## Exercise instructions:
The answer must consist only of the lines from the line with "Instruction: Click the Accounts" to the line with "Given: Click the report problem feedback icon", both included, exactly as they stand below.

## Information:
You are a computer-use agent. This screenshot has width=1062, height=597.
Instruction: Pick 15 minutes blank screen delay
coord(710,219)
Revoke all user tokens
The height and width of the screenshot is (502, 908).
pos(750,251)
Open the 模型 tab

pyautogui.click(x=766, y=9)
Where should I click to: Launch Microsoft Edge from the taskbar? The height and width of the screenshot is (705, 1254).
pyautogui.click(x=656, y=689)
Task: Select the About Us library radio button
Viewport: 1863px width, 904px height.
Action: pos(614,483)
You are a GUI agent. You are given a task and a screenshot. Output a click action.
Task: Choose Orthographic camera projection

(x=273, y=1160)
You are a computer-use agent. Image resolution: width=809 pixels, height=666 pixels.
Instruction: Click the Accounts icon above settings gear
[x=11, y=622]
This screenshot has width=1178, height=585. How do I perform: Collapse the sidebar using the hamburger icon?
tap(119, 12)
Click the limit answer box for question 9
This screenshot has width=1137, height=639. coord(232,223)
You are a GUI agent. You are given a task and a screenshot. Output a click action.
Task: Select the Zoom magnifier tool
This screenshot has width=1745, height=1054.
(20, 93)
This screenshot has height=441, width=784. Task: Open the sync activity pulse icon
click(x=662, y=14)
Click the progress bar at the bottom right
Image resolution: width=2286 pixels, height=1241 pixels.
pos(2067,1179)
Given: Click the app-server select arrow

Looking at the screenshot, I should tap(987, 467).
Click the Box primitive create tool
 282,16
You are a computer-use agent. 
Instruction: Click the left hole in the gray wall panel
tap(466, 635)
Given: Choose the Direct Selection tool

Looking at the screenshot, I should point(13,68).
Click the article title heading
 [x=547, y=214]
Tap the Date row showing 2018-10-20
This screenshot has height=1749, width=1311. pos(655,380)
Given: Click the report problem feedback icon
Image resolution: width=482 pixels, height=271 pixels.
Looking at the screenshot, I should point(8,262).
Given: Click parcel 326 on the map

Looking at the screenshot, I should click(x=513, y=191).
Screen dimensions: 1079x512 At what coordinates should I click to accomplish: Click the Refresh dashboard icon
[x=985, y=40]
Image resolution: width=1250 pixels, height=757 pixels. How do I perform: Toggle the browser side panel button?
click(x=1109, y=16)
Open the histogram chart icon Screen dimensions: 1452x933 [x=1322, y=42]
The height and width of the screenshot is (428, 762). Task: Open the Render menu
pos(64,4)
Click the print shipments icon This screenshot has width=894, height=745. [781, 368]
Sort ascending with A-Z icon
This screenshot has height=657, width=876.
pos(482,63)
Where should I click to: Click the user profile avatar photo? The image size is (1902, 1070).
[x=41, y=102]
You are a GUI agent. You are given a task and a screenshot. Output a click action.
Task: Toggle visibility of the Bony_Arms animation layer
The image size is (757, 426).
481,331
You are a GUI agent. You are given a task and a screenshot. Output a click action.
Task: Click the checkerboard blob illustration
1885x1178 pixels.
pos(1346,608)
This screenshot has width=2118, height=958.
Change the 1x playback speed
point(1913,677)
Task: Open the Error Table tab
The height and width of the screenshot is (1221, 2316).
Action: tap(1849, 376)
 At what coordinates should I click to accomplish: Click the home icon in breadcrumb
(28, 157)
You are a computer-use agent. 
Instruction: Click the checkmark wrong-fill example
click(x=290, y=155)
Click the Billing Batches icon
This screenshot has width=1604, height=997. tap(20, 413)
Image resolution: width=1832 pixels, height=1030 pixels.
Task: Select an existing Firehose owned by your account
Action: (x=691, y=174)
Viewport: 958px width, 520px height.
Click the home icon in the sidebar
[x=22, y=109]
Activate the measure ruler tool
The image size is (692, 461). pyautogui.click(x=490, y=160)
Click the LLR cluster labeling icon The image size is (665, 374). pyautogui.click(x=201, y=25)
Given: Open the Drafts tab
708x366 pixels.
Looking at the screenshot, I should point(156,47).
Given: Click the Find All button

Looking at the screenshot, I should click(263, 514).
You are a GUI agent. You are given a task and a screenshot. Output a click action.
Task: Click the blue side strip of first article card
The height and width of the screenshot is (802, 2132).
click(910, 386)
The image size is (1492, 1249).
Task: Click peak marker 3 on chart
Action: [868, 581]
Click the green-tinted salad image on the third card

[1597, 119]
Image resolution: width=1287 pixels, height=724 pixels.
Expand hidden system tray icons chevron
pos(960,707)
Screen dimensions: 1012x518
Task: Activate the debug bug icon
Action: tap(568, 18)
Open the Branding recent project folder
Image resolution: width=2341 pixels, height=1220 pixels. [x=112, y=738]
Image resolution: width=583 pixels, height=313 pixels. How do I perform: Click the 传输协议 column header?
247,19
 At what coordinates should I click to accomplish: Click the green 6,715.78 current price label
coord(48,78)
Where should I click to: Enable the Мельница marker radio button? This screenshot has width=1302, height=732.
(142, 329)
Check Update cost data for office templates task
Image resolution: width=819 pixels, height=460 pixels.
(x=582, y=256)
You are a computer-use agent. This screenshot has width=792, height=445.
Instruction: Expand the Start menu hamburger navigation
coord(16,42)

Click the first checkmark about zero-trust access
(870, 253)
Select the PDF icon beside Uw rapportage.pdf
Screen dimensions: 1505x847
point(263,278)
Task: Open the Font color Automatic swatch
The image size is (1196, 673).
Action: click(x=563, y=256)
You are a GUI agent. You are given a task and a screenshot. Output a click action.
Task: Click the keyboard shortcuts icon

## Task solution:
Instruction: Click the Accounts icon above settings gear
[x=11, y=622]
This screenshot has width=1178, height=585. How do I perform: Collapse the sidebar using the hamburger icon?
tap(119, 12)
Click the limit answer box for question 9
This screenshot has width=1137, height=639. coord(232,223)
You are a GUI agent. You are given a task and a screenshot. Output a click action.
Task: Select the Zoom magnifier tool
This screenshot has width=1745, height=1054.
(20, 93)
This screenshot has height=441, width=784. Task: Open the sync activity pulse icon
click(x=662, y=14)
Click the progress bar at the bottom right
Image resolution: width=2286 pixels, height=1241 pixels.
pos(2067,1179)
Given: Click the app-server select arrow

Looking at the screenshot, I should tap(987, 467).
Click the Box primitive create tool
 282,16
You are a computer-use agent. 
Instruction: Click the left hole in the gray wall panel
tap(466, 635)
Given: Choose the Direct Selection tool

Looking at the screenshot, I should point(13,68).
Click the article title heading
 [x=547, y=214]
Tap the Date row showing 2018-10-20
This screenshot has height=1749, width=1311. pos(655,380)
Given: Click the report problem feedback icon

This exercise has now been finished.